Scene Gist Categorization from Perceptual Relations

Humans has this remarkable ability to comprehend visual scenes rapidly and accurately. Whether we quickly change television channels, browse photo albums, or simply trying to cross the road, our visual system is working with superb efficiency, accuracy, and speed to extract the meaning of each scene. Examine the rapid sequence of scenes on the right. Is it fair to say that you can indeed grasp the gist of most?

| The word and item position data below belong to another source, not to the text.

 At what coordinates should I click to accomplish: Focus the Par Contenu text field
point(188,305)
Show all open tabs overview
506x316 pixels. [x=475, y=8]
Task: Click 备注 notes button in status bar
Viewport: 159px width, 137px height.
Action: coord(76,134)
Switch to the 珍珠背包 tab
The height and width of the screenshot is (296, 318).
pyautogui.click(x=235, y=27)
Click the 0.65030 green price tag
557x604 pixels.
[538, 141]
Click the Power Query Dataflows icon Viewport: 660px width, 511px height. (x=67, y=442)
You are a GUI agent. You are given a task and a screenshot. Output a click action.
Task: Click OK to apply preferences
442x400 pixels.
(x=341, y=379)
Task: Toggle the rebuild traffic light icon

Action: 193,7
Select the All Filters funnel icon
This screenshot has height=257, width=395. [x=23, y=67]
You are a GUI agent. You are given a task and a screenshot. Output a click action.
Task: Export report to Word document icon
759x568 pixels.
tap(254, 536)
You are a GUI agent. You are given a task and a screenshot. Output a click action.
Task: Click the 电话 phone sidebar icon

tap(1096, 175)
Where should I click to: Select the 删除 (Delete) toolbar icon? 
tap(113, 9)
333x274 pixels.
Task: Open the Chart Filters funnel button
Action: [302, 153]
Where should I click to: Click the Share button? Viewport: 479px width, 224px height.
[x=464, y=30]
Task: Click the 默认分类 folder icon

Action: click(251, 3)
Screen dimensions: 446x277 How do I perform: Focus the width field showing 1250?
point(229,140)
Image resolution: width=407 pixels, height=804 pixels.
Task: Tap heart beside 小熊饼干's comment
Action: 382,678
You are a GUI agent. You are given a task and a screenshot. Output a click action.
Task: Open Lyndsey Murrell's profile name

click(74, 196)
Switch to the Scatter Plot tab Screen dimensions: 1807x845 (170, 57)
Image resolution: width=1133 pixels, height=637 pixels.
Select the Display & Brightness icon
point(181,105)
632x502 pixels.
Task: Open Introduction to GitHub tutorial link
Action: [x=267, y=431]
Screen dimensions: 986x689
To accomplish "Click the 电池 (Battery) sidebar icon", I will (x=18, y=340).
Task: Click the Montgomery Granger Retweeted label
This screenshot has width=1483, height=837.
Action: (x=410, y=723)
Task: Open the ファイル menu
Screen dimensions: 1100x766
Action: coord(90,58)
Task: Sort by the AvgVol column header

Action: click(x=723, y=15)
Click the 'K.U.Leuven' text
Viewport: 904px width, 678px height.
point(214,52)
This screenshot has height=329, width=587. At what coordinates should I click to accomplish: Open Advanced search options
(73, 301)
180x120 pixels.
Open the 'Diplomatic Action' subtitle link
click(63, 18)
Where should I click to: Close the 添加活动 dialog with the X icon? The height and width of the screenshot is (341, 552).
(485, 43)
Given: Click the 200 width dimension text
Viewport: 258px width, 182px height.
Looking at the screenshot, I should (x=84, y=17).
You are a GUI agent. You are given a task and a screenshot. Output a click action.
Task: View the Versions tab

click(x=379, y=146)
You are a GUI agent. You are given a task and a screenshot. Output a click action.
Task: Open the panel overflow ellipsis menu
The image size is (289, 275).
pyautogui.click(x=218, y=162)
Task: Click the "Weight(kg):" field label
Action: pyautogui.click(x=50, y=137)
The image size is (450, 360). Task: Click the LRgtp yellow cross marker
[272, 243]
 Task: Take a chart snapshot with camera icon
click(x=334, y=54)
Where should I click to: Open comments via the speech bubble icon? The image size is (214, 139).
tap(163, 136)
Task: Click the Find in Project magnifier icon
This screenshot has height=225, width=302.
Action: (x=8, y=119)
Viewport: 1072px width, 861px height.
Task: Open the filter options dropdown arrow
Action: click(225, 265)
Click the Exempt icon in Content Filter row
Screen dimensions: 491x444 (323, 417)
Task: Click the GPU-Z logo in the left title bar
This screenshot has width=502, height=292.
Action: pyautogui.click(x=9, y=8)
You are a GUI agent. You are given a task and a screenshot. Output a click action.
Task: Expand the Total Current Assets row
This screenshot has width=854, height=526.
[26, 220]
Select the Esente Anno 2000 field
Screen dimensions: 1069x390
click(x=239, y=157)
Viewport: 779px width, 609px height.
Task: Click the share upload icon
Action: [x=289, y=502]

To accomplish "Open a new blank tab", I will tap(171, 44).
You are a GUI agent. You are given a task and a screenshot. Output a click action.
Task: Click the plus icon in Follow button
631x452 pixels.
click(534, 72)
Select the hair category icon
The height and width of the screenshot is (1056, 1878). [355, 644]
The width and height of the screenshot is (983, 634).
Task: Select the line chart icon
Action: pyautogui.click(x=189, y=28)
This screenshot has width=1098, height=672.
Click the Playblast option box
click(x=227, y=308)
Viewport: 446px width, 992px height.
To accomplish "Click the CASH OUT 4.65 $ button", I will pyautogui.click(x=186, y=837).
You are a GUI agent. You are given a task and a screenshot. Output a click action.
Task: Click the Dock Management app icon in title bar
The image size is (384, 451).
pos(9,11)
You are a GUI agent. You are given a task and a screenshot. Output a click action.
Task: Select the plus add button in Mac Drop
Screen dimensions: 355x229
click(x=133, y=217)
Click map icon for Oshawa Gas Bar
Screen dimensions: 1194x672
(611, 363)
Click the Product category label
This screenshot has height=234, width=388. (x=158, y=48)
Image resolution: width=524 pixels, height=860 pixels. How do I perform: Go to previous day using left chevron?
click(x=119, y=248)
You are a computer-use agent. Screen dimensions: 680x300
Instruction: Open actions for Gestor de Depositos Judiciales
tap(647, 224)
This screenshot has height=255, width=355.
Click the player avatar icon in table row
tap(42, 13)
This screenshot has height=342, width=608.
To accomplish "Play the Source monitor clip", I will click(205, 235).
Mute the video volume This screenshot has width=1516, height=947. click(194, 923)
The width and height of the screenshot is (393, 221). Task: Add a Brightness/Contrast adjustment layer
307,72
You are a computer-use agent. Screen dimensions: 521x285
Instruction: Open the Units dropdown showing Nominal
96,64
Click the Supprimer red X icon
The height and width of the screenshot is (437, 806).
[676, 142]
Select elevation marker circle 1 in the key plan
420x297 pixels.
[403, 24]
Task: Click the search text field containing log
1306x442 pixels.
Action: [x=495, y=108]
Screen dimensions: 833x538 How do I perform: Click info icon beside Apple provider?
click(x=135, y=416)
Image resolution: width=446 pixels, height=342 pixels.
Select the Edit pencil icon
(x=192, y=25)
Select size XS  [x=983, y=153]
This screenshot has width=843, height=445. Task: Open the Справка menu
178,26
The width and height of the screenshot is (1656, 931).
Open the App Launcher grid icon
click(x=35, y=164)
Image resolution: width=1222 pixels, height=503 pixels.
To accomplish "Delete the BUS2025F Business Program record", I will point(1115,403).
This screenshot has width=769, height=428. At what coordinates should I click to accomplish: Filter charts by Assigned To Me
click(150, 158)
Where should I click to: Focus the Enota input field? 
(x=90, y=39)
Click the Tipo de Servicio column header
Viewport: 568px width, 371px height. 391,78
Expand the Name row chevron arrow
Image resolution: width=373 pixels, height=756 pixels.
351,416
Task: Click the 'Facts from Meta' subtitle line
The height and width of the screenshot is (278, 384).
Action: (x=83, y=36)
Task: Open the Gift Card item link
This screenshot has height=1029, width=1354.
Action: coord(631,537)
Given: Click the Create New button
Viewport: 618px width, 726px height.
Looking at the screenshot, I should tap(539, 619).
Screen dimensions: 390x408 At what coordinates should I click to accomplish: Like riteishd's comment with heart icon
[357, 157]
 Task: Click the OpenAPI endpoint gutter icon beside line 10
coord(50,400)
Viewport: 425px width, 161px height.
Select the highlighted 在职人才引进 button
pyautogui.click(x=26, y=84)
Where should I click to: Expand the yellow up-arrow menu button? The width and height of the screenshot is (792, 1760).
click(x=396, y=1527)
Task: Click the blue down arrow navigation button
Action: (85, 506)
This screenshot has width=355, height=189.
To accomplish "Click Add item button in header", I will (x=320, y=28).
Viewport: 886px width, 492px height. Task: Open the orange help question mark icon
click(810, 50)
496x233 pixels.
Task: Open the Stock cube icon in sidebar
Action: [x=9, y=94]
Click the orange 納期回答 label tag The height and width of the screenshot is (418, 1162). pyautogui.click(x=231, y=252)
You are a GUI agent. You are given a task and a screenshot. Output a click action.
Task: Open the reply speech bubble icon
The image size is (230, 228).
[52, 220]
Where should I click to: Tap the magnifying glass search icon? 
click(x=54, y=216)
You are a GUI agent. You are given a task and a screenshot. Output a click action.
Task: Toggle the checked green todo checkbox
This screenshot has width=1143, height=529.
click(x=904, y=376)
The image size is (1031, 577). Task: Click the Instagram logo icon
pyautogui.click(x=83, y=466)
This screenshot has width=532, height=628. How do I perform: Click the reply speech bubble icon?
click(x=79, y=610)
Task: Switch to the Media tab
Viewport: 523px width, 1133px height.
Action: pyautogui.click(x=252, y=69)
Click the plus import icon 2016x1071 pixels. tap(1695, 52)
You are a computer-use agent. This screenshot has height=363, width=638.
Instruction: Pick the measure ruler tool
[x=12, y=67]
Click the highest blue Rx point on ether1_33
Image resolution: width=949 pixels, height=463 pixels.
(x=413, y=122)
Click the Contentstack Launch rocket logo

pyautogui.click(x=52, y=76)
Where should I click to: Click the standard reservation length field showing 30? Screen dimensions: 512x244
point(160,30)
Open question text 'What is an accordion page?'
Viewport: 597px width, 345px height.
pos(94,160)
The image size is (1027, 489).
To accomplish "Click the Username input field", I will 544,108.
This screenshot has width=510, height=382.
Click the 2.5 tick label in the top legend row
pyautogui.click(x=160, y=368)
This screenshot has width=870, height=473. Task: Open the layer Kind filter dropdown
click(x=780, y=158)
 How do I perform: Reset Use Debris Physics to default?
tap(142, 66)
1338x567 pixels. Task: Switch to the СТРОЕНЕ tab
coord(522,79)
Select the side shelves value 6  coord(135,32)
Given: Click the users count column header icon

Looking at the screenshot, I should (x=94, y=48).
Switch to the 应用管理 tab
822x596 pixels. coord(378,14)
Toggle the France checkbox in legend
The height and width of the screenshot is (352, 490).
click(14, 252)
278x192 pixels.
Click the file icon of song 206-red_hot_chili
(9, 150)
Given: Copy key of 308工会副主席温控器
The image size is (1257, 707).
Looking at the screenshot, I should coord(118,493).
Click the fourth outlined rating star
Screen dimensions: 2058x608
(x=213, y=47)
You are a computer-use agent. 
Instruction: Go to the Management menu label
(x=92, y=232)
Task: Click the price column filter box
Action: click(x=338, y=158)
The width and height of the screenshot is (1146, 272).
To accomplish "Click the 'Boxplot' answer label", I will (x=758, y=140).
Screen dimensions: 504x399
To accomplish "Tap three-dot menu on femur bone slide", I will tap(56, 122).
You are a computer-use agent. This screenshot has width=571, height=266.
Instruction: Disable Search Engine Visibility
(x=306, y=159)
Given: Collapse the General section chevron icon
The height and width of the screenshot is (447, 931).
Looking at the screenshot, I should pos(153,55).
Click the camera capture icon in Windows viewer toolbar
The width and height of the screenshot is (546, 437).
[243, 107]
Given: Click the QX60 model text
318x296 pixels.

But what characterizes visual processing underlying this visual categorization process? In this project we focus on one aspect of this question related to prior knowledge about the perceptual relations between the different scene categories. To date, computational algorithms for scene categorization rarely consider the possible effect of such perceptual relations. However, even intuitively, when our visual system observes a bedroom scene for a fraction of a second and "deliberates" how to categorize it, what possibly comes to mind in addition to "bedroom" are perhaps classes like "living room" or "kitchen". It appears as if our visual system does not even consider possibilities such as "coast" or "highway", or more generally, scenes which are perceptually "distant" from the observable reference class. Put differently, prior knowledge about the perceptual relations between the different categories of scenes may help facilitate better, more efficient, and faster categorization.




Online Experiment

Play and Contribute

The formal manifestation of the basic idea described above requires the extraction of the perceptual relations between scene classes. While we use controlled lab experiments to collect these data for small number of classes (see papers), doing the same with larger sets becomes infeasible without an enormous number of subjects, something that may only be possible by harnesting the power of the web. We therefore invite you to play our perceptual game and contribute to this data collection ins a Pair-Matching Categorization (PMC) experiment. Please click on the image on the left to begin. Please note that the web-based experiment requires a web browser and just 4-5 short minutes of your time. (Unfortunately, at this point the software is supported on Windows platforms only). We greatly appreciate your participation and we thank you for helping the collection of these data.




Papers and Presentations


Who and Where...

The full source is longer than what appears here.